Archive for August 2007
I have an old (nearly 5 years old) PC that has fallen out with Windows. Running Windows on it is slow. Very slow. Over its life, I’ve had to do two fresh installs of XP and battle with a host of malware. Until I got a Mac, it was my main computer, but over the last few months I’ve migrated to Windows in Parallels, so I don’t use this PC at all. Time to install Ubuntu and make the PC useful again. The Ubuntu install was painless and quick. I had a USB wireless adapter that wasn’t so keen on the switch away from Windows. Having gone through a few forums and tried a few things unsuccessfully, I decided to take another tack. I picked up a cheap Netgear WG111 and followed these instructions. To get the modprobe instruction to work I needed to find ndiswrapper.ko and move it to the right location. After that, I added the MAC address to the list my wireless router accepts, used the Network thingy in the Gnome panel to join my wireless network (using WPA2) and, would you believe it, it all worked. It’s worth reading this to get over the Keyring nag.
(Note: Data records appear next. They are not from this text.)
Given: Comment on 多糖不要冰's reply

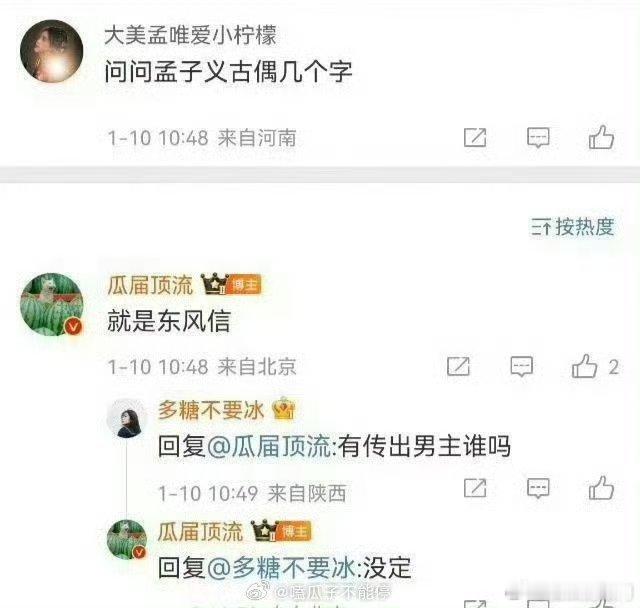Looking at the screenshot, I should click(x=538, y=488).
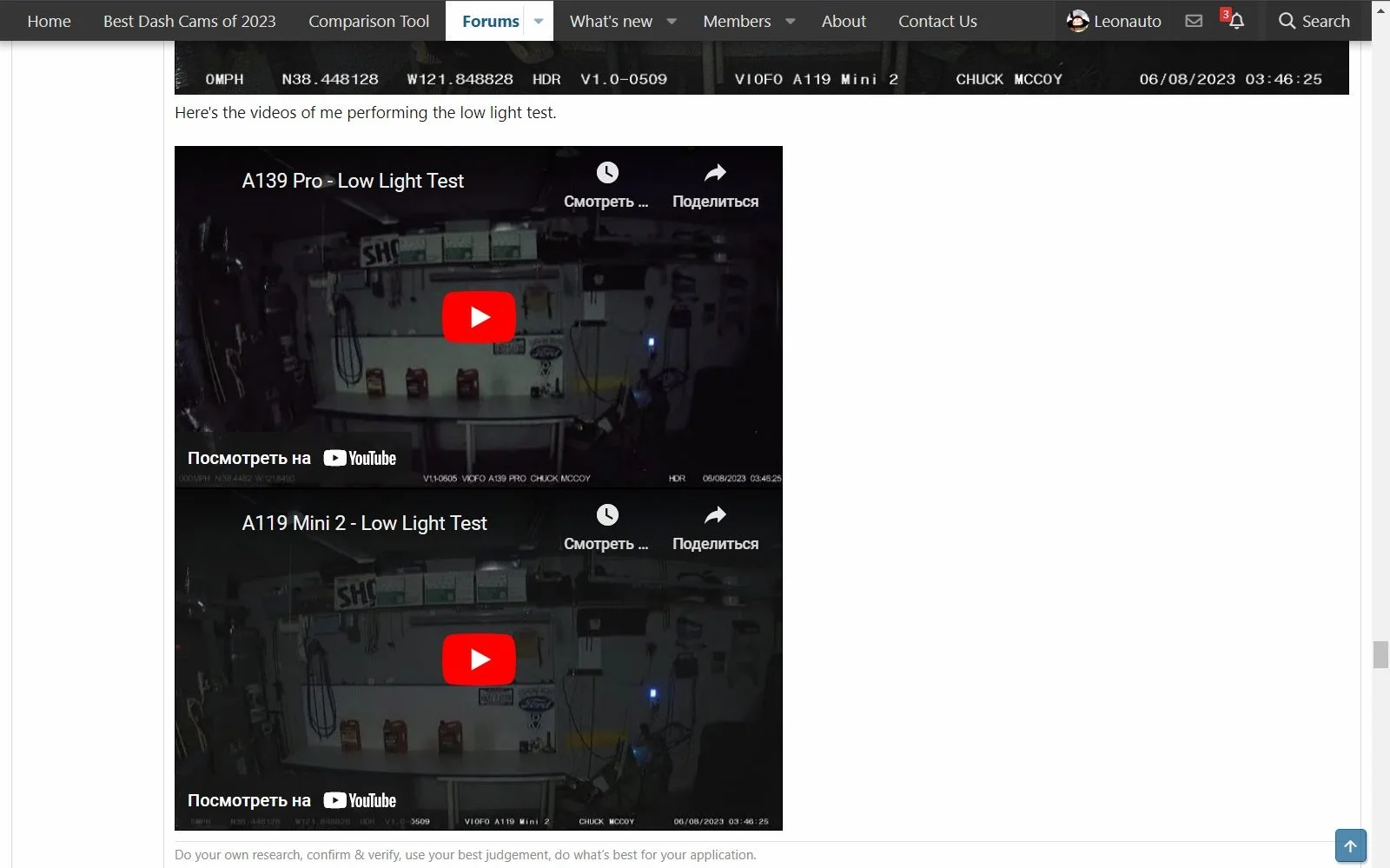Viewport: 1390px width, 868px height.
Task: Open the Leonauto user account menu
Action: click(1114, 21)
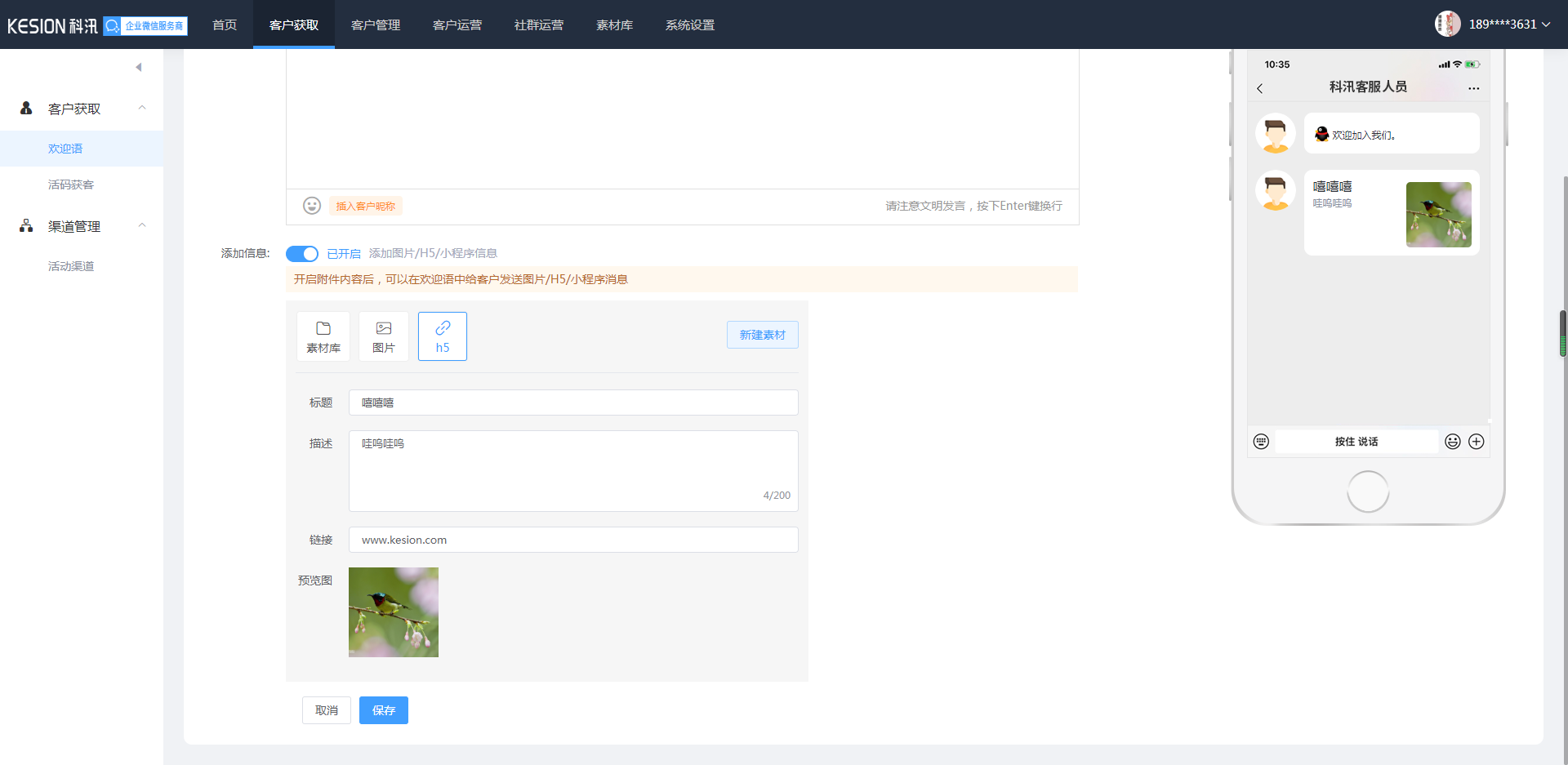Click the 链接 input field
Viewport: 1568px width, 765px height.
pos(573,540)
So, a few hours, a lot of command linery (Ubuntu isn’t for you if you’re allergic to the comand line) and a false start with the USB wireless adapter and my tired, old PC has a new lease of life. It does take a while to boot, but once booted it’s quick as you like.
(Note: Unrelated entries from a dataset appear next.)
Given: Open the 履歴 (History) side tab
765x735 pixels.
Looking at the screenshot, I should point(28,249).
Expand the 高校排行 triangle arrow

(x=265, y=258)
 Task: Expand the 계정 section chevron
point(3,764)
I thought I’d install Orcas. I have a fresh, clean installation of Vista Ultimate (running under Parallels.) So, I downloaded the Professional Edition of Beta 2. In Parallels, you can connect the CD/DVD drive to an image file, which is what I did. Started up Vista, ran the setup and this happened:
Is it asking too much to have some information in the dialog box about what failed? (Digging through the log file that is squirrelled away in your local user temp folder, it seems to be launching the UI Manager, whatever that may be, that is failing.) The only reference I’ve found to others having this specific issue is Windows Installer 3.1 not being installed. I tried that – the download page seems to suggest it isn’t for Vista. And it fails anyway. In trawling around and wasting a couple of hours, I’ve discovered that there are a number of different ways in which the Orcas install can fail. I see now why the VPC distribution is provided.
Another painful install experience from the people who brought you Visual Studio 2005 SP1.